DIRECTIVE 1: From the biography of Sonu Shivdasani, extract the passage starting with "His grandfather was" and going on through "London in 2002.".
DIRECTIVE 2:
Answer these questions using the biography of Sonu Shivdasani.
(a) In what year was Six Senses Resorts & Spas sold?
(b) What degree did he receive from Oxford University, and in what year?
(c) In what year was the Inlaks Shivdasani Foundation founded?

EXCERPT TO READ:
(begin)

Sonu Shivdasani  (born 1965) is an Indian-British hotelier, and the founder and CEO of Soneva (Guardian of the Culture), which owns luxury resorts, Fushi, Jani and Aqua in Maldives and Thailand. He is also the founder and former CEO of Six Senses Resorts & Spas, which had locations throughout South East Asia and Europe, and was sold in 2012.

Early life and education
Sonu was born in England, the youngest son of Lakshmi and Indoo Shivdasani (1918-1979), an Indian businessman who made his fortune trading in Nigeria, with his offices based in London and Geneva. His parents were originally from Sindh in British India (now Pakistan), though his father had immigrated to England long before the Partition of India. He studied at Eton College in England, followed by Le Rosey in Switzerland, later graduated from Oxford University with an MA in English Literature in 1988. 

His grandfather was an Indian Civil Services officer, while his father, who studied at Clare College, Cambridge built his business in finance, trade and agro-allied industries in West Africa, India and Europe. Later he founded the Inlaks Shivdasani Foundation in 1976, which funds education for students in India. His father died in 1979, when he was 13, leaving his older brother Azad to look after the family business. His elder sister, Bina Shivdasani, Countess Sella di Monteluce (1949–2006), worked in the field of women's education and was the first Asian High Sheriff of Greater London in 2002.

(end)

RECORDED INFORMATION:
(begin)

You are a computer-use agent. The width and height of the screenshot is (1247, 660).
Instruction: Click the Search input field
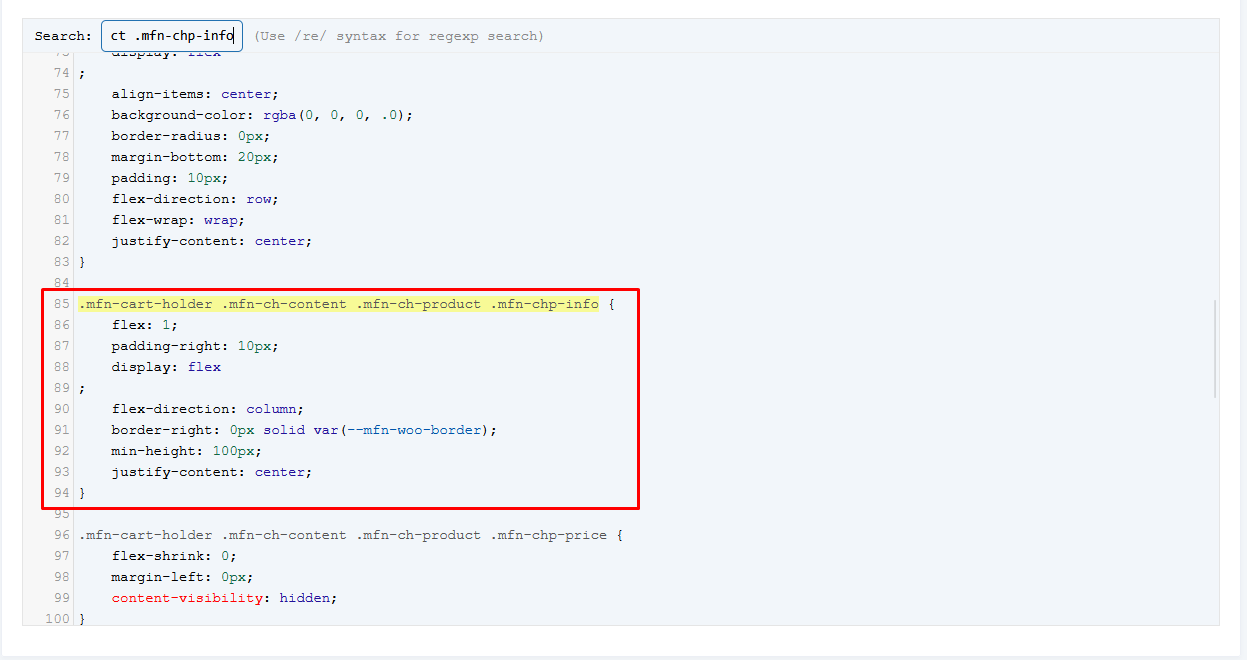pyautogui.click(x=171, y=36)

(end)
(begin)

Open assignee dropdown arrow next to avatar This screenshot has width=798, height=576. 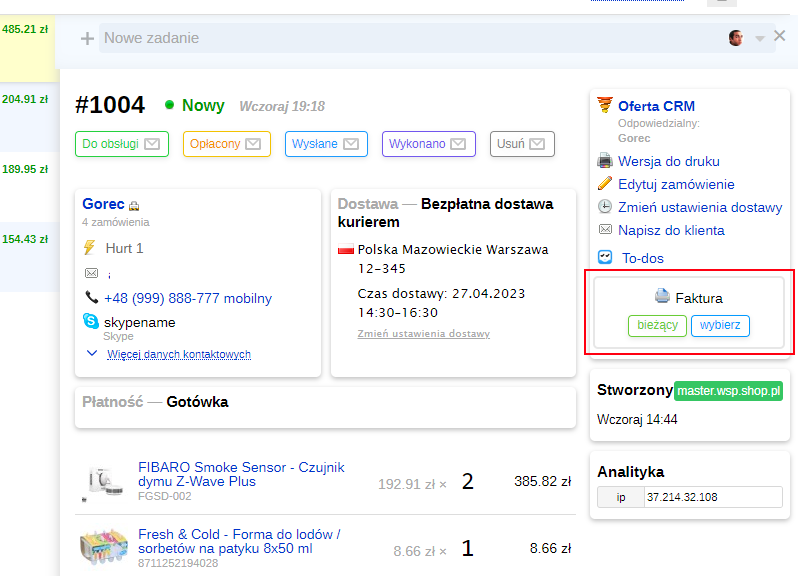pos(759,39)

(end)

TASK SOLUTION 1:
His grandfather was an Indian Civil Services officer, while his father, who studied at Clare College, Cambridge built his business in finance, trade and agro-allied industries in West Africa, India and Europe. Later he founded the Inlaks Shivdasani Foundation in 1976, which funds education for students in India. His father died in 1979, when he was 13, leaving his older brother Azad to look after the family business. His elder sister, Bina Shivdasani, Countess Sella di Monteluce (1949–2006), worked in the field of women's education and was the first Asian High Sheriff of Greater London in 2002.

TASK SOLUTION 2:
(a) 2012
(b) An MA in English Literature, in 1988
(c) 1976